▶ [WHAT YOU WILL DO] Copy out the records below word for word, covering only the stretch from the line that contains "Task: Toggle the Block AI enhancements switch" through the line that contains "pyautogui.click(x=31, y=225)", both ends included.

▶ [Dataset excerpt]
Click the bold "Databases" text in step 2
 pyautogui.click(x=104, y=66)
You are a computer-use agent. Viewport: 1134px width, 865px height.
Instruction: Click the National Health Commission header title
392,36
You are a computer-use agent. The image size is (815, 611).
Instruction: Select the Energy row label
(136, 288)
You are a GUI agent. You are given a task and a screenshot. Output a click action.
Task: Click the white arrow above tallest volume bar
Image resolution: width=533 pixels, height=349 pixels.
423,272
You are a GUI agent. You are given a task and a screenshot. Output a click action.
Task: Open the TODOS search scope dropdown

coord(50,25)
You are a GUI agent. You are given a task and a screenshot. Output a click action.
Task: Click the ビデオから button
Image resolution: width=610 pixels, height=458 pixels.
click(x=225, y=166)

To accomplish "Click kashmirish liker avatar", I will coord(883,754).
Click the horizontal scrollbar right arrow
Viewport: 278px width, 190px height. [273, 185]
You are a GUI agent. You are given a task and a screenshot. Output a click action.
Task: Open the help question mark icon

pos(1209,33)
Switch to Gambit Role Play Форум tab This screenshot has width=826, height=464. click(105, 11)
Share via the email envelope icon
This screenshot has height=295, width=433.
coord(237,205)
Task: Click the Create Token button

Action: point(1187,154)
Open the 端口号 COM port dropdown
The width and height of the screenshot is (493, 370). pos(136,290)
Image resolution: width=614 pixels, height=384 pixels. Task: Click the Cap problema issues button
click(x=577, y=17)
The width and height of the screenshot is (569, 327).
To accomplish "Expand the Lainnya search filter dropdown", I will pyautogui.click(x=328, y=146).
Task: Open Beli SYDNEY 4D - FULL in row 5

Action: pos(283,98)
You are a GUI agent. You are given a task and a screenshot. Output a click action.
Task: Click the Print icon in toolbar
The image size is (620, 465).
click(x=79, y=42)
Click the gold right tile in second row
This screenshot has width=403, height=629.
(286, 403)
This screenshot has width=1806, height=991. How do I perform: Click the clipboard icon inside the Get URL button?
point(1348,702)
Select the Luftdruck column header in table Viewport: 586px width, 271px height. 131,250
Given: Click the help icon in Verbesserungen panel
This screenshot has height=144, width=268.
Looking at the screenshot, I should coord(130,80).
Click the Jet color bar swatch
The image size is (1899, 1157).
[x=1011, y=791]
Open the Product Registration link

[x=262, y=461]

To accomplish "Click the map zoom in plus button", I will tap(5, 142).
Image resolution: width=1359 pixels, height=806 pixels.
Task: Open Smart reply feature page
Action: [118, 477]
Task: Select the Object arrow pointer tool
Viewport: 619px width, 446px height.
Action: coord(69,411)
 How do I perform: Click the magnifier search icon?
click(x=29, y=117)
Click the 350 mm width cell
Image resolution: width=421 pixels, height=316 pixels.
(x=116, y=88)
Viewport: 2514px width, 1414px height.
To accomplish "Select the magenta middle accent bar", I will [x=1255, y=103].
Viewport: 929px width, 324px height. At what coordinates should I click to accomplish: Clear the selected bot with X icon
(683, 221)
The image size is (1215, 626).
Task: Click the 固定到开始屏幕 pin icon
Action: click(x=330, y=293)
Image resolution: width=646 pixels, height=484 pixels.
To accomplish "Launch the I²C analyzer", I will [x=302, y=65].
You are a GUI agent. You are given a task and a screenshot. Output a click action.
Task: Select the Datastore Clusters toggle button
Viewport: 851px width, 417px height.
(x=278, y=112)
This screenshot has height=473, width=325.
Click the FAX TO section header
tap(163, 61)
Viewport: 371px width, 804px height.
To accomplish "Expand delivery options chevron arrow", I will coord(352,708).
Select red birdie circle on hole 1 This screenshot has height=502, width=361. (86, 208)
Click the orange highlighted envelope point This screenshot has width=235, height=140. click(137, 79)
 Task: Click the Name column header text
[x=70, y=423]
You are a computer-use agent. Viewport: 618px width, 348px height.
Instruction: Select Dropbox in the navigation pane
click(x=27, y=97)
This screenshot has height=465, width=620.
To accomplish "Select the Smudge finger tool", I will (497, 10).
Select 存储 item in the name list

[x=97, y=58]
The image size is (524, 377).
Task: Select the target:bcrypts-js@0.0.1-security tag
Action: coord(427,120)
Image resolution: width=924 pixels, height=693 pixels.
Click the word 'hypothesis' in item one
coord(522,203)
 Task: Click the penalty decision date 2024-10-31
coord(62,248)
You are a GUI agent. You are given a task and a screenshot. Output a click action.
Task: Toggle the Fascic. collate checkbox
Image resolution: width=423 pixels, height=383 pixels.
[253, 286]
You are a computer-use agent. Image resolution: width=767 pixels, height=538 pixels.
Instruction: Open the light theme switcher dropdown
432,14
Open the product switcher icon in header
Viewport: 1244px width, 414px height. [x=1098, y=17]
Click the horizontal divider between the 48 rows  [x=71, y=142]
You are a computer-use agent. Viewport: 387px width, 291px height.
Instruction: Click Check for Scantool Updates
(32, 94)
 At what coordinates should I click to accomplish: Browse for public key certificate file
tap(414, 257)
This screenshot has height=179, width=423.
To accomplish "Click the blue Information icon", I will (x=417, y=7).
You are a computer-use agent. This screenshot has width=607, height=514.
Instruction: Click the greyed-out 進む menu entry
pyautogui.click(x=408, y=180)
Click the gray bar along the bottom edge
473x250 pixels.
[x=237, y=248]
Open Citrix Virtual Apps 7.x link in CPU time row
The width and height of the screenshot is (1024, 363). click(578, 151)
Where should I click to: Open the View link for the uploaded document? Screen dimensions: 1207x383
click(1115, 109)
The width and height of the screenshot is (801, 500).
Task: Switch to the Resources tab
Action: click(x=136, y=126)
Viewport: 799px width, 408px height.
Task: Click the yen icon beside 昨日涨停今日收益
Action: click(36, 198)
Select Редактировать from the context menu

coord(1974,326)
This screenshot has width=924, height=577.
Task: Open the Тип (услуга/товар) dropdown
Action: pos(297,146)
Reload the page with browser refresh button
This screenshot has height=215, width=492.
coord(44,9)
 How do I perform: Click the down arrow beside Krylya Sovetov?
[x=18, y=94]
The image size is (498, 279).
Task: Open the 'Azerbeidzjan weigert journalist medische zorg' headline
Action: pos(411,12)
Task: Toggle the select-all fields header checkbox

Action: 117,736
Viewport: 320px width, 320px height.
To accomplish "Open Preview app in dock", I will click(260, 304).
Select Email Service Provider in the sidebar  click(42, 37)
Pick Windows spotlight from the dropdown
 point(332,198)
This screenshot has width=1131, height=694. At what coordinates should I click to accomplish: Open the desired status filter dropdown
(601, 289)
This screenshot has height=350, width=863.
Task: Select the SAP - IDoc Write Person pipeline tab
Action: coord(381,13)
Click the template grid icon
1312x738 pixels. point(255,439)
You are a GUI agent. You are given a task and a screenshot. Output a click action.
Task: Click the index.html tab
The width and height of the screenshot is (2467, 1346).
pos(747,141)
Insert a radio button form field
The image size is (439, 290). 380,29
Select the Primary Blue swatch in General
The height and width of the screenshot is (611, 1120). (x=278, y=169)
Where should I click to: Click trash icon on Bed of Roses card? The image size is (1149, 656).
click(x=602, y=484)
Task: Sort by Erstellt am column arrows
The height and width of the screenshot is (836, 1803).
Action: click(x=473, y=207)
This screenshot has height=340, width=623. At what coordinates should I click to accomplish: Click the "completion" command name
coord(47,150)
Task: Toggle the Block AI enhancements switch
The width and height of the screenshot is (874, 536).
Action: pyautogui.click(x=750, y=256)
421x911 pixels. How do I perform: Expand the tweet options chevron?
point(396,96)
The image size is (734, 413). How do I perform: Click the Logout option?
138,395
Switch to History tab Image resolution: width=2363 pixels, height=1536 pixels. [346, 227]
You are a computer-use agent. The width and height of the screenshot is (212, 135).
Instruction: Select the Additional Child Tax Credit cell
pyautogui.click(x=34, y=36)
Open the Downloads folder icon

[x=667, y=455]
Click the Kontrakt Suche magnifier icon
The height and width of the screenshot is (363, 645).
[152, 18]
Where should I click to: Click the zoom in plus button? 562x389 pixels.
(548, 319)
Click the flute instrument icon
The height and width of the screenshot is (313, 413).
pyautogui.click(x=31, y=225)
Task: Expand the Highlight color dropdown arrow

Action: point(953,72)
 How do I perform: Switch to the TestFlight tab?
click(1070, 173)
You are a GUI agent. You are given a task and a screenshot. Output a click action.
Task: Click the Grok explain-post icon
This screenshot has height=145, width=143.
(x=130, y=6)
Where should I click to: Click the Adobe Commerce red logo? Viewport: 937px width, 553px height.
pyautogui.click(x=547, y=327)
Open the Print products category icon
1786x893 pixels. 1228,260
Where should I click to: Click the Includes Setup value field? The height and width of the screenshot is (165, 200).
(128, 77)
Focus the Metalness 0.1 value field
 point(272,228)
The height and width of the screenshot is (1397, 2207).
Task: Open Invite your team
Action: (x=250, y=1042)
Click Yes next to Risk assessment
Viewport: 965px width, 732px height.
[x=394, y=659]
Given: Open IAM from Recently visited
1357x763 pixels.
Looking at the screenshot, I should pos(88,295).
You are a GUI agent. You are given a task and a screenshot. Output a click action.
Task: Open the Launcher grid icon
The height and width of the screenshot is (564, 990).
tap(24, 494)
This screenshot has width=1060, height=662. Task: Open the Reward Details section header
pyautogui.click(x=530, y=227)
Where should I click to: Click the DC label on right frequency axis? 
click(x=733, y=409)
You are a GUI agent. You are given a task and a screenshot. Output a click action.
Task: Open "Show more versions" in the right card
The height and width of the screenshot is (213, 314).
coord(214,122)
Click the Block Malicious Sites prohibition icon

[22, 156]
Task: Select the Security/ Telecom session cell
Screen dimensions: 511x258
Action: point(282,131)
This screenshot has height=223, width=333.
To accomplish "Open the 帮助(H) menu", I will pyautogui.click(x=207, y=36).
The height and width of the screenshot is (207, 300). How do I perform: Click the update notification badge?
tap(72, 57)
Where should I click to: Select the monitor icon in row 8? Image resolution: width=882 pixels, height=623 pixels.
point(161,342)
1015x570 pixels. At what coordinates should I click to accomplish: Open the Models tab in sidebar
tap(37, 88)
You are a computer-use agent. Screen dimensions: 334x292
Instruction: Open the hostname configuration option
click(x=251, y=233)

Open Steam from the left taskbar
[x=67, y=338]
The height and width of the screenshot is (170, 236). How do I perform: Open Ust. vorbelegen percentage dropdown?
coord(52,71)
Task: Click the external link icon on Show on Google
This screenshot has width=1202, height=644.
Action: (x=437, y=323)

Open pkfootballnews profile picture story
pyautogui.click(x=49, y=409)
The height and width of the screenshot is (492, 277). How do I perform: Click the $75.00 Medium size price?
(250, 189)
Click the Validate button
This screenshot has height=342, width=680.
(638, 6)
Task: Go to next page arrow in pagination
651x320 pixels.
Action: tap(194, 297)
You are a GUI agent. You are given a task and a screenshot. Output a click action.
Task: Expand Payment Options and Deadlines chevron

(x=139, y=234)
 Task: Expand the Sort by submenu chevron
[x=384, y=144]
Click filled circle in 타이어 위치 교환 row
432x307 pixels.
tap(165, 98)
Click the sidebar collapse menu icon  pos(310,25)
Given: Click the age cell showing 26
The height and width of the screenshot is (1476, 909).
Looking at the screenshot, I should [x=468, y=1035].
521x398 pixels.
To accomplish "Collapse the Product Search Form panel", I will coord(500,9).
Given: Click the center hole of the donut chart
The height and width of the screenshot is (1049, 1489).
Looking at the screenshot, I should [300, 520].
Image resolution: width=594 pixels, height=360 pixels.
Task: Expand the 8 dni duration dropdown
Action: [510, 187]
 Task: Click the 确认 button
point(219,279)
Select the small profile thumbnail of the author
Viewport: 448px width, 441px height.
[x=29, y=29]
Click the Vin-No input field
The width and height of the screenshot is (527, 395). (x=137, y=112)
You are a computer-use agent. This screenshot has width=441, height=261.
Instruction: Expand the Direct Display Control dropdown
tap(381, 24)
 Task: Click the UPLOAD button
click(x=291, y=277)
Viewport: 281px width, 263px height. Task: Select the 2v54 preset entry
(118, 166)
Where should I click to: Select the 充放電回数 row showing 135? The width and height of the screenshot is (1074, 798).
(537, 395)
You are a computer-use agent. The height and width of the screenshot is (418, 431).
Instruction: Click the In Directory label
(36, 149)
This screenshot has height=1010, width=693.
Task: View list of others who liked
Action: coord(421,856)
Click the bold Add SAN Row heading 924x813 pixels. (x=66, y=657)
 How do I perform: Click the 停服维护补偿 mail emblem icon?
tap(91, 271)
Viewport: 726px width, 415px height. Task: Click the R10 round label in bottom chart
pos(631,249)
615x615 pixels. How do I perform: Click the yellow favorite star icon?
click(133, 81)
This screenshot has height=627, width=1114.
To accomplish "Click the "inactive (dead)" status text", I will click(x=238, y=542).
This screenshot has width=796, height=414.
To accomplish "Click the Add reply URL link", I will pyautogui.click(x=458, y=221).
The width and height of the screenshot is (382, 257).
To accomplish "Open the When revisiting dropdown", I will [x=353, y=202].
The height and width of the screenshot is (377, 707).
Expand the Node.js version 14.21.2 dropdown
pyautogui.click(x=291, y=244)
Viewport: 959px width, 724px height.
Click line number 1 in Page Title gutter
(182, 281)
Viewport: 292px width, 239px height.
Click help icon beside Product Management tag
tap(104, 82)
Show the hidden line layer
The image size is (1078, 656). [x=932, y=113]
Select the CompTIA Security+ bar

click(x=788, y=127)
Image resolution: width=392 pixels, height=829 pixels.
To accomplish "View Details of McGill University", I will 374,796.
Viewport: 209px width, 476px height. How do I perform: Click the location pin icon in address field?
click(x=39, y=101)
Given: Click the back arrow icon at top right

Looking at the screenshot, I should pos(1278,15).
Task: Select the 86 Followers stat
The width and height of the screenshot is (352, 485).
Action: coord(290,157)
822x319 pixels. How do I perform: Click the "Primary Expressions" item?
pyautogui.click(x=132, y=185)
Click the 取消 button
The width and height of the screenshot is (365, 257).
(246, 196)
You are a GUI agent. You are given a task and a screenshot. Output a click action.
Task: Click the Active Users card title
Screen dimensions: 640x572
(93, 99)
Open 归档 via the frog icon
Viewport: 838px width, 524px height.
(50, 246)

▶ [TASK ANSWER]
Task: Toggle the Block AI enhancements switch
The width and height of the screenshot is (874, 536).
Action: pyautogui.click(x=750, y=256)
421x911 pixels. How do I perform: Expand the tweet options chevron?
point(396,96)
The image size is (734, 413). How do I perform: Click the Logout option?
138,395
Switch to History tab Image resolution: width=2363 pixels, height=1536 pixels. [346, 227]
You are a computer-use agent. The width and height of the screenshot is (212, 135).
Instruction: Select the Additional Child Tax Credit cell
pyautogui.click(x=34, y=36)
Open the Downloads folder icon

[x=667, y=455]
Click the Kontrakt Suche magnifier icon
The height and width of the screenshot is (363, 645).
[152, 18]
Where should I click to: Click the zoom in plus button? 562x389 pixels.
(548, 319)
Click the flute instrument icon
The height and width of the screenshot is (313, 413).
pyautogui.click(x=31, y=225)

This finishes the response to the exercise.